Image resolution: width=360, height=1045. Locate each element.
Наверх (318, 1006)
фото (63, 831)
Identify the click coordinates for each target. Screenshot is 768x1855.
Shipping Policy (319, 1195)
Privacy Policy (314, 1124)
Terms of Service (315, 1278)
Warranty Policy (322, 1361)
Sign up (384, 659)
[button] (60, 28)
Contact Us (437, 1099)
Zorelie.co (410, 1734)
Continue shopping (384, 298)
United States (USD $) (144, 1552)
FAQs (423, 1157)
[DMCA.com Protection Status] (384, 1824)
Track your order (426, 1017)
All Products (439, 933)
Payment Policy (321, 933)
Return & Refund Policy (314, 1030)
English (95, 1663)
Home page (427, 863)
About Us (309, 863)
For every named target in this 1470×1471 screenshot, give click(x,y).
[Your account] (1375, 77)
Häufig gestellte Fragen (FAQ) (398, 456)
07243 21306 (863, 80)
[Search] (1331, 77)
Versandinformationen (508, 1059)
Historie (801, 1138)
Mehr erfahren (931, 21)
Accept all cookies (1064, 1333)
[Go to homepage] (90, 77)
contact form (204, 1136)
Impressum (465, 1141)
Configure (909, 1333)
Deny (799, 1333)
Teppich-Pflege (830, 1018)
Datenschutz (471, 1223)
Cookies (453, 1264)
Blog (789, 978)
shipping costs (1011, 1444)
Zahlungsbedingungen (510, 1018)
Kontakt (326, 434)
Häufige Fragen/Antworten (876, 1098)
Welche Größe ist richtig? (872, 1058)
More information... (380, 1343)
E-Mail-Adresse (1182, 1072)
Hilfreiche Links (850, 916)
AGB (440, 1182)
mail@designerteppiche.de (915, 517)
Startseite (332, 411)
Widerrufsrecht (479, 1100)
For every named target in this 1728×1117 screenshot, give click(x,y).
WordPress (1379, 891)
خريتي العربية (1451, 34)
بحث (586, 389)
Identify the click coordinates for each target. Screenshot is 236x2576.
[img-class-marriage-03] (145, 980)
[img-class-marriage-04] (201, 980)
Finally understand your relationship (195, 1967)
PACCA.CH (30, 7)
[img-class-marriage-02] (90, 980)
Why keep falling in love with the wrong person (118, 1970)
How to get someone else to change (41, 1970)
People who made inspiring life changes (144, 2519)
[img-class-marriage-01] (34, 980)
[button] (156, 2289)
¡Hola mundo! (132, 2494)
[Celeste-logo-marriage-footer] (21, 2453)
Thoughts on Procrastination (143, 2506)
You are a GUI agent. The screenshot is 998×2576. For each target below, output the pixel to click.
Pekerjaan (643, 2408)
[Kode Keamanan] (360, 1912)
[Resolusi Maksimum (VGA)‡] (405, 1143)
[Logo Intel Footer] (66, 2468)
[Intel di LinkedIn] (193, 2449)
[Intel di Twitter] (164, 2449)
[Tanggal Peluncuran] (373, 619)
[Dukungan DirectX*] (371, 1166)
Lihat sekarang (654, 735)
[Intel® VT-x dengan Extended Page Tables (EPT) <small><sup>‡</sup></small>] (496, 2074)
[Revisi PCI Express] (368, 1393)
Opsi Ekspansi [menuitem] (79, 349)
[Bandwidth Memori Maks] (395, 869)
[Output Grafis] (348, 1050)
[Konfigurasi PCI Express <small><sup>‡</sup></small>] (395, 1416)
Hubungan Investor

....................

* **Description of the task**
All lines from the opening of the records through the line where "[button] (60, 28)" occurs are to be output verbatim. No other line belongs in the answer.

* **Response area**
Image resolution: width=360, height=1045. Locate each element.
Наверх (318, 1006)
фото (63, 831)
Identify the click coordinates for each target. Screenshot is 768x1855.
Shipping Policy (319, 1195)
Privacy Policy (314, 1124)
Terms of Service (315, 1278)
Warranty Policy (322, 1361)
Sign up (384, 659)
[button] (60, 28)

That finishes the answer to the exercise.